** start Excerpted text **

This software implements the Convolutional Recurrent Neural Network (CRNN) in pytorch in paper:
An End-to-End Trainable Neural Network for Image-based Sequence Recognition and Its Application to Scene Text Recognition, Baoguang Shi, Xiang Bai, Cong Yao, PAMI 2017 [arXiv]
This code implements: (args.arch)
- DenseNet + CTCLoss (densenet_cifar, densenet121)
- ResNet + CTCLoss (resnet_cifar)
- MobileNetV2 + CTCLoss (mobilenetv2_cifar)
- ShuffleNetV2 + CTCLoss (shufflenetv2_cifar)
In order to run this toolbox you will need:
- Python3 (tested with Python 3.6+)
- PyTorch deep learning framework (tested with version 1.0.1)
The demo reads an example image and recognizes its text content. See the demo notebook for all the details.
Example image:
Expected output:
-停--下--来--,--看--着--那--些--握--着------ => 停下来,看着那些握着
- Navigate (
cd
) to the root of the toolbox[YOUR_CRNN_ROOT]
. - Resize the height of a image to 32, and the width should be divisible by 8.

** end Excerpted text **

Things to do>
(1) Name every args.arch value that the CRNN text gives in parentheses.
(2) In the listing below, collect every line that contains the string "label".

** start Data provided **

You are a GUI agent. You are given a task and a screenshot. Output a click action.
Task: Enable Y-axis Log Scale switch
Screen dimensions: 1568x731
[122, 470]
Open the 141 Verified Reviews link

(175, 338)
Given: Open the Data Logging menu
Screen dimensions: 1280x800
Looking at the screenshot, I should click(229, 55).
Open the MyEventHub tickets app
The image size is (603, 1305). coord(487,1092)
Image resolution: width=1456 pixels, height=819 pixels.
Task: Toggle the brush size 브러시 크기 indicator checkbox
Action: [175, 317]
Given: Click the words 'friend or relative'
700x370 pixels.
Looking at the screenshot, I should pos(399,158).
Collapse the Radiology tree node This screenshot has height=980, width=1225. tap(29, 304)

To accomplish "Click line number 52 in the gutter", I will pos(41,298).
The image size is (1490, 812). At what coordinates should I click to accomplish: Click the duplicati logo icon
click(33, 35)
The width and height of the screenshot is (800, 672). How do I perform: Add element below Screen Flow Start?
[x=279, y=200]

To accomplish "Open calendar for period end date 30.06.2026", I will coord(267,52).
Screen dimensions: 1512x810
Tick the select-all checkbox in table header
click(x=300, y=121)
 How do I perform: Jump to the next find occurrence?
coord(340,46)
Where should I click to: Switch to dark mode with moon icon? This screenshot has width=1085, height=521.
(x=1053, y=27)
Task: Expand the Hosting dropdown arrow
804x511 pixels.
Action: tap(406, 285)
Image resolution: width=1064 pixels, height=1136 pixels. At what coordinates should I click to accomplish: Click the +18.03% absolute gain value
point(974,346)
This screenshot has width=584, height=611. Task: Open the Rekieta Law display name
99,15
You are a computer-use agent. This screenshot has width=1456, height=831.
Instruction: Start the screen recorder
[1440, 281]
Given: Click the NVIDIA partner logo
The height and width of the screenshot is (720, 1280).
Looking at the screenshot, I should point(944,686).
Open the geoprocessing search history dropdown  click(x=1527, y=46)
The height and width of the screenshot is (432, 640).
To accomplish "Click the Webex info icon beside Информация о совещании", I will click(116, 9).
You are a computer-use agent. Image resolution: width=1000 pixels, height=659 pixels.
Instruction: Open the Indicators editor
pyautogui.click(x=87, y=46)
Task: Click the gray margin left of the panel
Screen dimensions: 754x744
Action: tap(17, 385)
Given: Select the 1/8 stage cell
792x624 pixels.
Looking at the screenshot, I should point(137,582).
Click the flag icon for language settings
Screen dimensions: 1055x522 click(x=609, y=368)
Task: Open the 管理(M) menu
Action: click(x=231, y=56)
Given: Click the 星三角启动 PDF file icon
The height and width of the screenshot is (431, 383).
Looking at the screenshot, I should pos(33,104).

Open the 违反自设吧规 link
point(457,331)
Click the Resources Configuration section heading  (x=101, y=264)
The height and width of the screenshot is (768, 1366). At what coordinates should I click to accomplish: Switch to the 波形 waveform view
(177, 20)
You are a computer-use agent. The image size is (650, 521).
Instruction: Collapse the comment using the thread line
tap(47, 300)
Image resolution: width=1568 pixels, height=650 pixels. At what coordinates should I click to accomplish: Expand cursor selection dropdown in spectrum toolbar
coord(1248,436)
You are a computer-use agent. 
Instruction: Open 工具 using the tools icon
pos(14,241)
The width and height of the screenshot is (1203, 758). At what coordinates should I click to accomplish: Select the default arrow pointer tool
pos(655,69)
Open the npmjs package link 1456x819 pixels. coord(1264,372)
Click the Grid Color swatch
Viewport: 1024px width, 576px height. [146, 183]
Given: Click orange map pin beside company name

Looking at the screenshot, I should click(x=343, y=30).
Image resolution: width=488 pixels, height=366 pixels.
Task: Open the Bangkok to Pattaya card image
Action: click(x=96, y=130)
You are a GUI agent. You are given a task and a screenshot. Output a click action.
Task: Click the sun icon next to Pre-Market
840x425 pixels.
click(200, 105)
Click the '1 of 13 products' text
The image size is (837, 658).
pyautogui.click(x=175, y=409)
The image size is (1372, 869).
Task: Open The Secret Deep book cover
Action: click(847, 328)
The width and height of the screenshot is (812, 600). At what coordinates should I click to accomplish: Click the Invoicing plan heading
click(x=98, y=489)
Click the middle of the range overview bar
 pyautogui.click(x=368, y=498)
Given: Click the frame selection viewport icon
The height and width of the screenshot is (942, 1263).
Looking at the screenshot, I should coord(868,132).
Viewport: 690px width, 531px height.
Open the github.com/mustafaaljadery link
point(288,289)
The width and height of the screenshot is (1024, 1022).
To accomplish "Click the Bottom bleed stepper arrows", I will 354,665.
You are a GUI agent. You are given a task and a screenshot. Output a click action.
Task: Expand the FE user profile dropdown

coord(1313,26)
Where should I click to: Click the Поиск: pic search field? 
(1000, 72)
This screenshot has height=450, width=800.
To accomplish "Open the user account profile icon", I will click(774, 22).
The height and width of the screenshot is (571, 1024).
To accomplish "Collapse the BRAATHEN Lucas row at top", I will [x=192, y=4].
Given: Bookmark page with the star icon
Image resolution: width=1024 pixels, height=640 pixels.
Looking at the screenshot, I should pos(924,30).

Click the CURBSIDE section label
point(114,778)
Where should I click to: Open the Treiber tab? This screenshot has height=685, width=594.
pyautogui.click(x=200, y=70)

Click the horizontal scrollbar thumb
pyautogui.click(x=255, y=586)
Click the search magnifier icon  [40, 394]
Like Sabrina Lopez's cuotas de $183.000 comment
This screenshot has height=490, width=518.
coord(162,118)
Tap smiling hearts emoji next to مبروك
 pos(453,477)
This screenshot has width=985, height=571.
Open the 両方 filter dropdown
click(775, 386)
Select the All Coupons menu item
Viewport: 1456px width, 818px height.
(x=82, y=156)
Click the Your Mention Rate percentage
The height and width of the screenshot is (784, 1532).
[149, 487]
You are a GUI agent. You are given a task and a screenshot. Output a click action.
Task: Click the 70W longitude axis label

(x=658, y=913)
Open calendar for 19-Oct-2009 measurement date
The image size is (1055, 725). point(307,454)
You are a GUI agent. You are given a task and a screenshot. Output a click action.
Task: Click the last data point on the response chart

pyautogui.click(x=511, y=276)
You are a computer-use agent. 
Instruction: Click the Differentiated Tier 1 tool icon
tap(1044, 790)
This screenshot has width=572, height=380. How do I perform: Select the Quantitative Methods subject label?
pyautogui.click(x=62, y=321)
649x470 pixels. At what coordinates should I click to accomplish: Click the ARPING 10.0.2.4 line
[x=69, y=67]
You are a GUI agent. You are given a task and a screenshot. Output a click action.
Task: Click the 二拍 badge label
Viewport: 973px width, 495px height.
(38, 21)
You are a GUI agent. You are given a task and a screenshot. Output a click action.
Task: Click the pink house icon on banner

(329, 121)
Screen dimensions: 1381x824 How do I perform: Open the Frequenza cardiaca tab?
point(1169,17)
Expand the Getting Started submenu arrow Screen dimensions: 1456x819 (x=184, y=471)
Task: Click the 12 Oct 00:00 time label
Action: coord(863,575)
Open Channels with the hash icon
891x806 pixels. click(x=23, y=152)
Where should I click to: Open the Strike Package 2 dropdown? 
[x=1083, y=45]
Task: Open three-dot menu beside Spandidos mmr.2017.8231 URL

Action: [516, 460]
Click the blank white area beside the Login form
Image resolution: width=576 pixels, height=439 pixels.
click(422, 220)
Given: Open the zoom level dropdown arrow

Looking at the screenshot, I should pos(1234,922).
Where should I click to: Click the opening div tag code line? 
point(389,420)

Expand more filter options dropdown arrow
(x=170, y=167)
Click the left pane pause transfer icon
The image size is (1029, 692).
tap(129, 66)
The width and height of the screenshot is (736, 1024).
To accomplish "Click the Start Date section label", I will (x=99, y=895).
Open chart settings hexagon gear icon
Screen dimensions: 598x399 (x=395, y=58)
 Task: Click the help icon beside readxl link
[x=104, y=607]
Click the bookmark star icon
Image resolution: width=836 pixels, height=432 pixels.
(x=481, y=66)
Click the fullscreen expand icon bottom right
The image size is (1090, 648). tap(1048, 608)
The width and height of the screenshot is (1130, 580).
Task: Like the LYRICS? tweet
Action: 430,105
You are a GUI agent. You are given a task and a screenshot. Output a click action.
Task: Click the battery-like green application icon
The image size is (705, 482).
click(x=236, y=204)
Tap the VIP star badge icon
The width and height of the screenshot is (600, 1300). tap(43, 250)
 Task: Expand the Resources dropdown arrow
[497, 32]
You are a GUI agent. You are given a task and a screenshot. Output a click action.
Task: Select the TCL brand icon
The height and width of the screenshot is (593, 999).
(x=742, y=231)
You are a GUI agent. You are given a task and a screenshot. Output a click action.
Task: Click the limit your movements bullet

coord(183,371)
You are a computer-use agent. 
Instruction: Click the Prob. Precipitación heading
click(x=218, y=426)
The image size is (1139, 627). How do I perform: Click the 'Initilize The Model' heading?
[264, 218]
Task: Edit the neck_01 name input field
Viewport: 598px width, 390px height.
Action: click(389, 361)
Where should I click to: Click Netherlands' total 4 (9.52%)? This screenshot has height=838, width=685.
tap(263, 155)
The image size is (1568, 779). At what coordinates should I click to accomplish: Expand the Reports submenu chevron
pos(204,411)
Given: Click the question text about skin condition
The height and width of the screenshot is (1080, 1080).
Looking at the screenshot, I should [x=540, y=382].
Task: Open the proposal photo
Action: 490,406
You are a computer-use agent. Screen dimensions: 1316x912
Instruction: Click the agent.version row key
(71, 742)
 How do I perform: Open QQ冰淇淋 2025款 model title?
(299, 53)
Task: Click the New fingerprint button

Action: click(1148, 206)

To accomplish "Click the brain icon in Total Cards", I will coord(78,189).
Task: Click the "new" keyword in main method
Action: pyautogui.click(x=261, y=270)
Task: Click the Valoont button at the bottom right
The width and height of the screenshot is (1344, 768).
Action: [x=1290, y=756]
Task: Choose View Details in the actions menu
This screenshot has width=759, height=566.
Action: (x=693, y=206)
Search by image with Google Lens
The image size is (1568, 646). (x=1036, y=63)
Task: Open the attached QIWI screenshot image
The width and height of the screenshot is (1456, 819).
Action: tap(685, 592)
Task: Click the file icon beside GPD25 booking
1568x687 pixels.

** end Data provided **

Solutions by task>
(1) densenet_cifar, densenet121, resnet_cifar, mobilenetv2_cifar, shufflenetv2_cifar

(2)
Click the CURBSIDE section label
Task: Click the 70W longitude axis label
This screenshot has width=572, height=380. How do I perform: Select the Quantitative Methods subject label?
Task: Click the 二拍 badge label
Task: Click the 12 Oct 00:00 time label
To accomplish "Click the Start Date section label", I will (x=99, y=895).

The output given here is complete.